[Opening Records shown section]

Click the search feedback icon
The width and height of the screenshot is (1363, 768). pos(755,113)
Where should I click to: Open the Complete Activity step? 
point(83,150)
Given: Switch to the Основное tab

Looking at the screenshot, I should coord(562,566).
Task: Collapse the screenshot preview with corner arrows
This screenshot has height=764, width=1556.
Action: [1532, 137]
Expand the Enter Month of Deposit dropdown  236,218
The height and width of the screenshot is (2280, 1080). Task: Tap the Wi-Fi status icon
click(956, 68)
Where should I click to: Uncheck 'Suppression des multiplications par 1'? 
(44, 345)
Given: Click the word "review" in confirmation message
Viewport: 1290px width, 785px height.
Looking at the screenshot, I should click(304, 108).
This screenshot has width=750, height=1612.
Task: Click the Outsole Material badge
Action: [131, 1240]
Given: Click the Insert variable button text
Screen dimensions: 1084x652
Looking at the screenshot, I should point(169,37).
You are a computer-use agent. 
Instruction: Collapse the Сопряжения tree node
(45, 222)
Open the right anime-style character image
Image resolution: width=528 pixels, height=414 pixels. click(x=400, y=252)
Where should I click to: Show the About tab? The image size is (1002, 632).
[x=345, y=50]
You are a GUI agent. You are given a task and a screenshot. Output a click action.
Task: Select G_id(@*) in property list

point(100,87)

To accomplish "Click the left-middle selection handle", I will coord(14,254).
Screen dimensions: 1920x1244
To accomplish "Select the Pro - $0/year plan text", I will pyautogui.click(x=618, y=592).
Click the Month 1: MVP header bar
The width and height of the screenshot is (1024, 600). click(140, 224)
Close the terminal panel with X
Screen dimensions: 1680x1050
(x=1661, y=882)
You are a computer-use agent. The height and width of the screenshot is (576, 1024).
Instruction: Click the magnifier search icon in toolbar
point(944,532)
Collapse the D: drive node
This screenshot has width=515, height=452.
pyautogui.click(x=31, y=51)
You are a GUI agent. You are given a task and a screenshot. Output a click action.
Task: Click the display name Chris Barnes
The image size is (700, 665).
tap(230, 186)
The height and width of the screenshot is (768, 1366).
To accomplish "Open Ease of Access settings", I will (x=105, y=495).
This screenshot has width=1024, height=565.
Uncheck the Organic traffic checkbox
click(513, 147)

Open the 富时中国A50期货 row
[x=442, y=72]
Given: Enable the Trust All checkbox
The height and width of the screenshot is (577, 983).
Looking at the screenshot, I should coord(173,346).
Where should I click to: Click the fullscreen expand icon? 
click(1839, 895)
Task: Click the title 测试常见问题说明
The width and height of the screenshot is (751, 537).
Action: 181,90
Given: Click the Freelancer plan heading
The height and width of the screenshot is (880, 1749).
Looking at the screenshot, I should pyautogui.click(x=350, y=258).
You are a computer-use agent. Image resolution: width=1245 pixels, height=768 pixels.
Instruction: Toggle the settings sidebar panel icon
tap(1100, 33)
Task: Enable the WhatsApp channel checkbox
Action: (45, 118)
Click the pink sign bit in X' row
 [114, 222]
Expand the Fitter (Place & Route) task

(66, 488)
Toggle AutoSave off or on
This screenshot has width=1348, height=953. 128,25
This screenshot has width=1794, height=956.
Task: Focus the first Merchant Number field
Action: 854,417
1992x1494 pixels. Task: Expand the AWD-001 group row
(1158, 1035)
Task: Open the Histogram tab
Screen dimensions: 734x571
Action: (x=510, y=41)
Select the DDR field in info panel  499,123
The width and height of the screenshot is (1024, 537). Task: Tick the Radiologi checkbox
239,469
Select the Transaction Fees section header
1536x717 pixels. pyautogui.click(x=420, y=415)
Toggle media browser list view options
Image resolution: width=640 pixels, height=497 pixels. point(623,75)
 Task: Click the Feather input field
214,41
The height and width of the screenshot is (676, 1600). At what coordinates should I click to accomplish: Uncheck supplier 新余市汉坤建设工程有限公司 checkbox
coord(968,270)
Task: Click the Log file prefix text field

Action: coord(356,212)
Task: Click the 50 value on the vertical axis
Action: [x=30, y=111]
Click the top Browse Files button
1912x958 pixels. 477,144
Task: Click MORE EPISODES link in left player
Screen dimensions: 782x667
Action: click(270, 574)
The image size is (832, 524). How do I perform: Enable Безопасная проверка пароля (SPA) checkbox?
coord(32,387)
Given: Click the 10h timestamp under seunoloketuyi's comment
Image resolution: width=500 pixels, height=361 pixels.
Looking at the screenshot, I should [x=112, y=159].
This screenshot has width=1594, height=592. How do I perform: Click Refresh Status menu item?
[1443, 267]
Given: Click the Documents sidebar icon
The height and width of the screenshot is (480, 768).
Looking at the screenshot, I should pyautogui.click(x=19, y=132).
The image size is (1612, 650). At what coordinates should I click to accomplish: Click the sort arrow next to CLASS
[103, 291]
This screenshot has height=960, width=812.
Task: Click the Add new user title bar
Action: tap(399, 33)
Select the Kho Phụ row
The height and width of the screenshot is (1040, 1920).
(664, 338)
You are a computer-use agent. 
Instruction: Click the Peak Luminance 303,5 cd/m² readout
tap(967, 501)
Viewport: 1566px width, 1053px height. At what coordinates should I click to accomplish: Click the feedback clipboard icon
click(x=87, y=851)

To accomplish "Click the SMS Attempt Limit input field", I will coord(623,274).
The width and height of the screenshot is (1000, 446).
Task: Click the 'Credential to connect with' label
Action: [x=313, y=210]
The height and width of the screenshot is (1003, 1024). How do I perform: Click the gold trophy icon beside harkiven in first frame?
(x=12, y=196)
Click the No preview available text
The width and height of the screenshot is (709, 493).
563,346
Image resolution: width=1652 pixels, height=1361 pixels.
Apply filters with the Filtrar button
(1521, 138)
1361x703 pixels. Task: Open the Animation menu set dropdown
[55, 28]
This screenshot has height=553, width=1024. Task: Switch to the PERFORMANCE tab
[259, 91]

[Closing Records shown section]

Task goal:
All lines from the one containing "1361x703 pixels. Task: Open" through the end of the listing must be transcribed exactly. No other lines belong in the answer.

Task result:
1361x703 pixels. Task: Open the Animation menu set dropdown
[55, 28]
This screenshot has height=553, width=1024. Task: Switch to the PERFORMANCE tab
[259, 91]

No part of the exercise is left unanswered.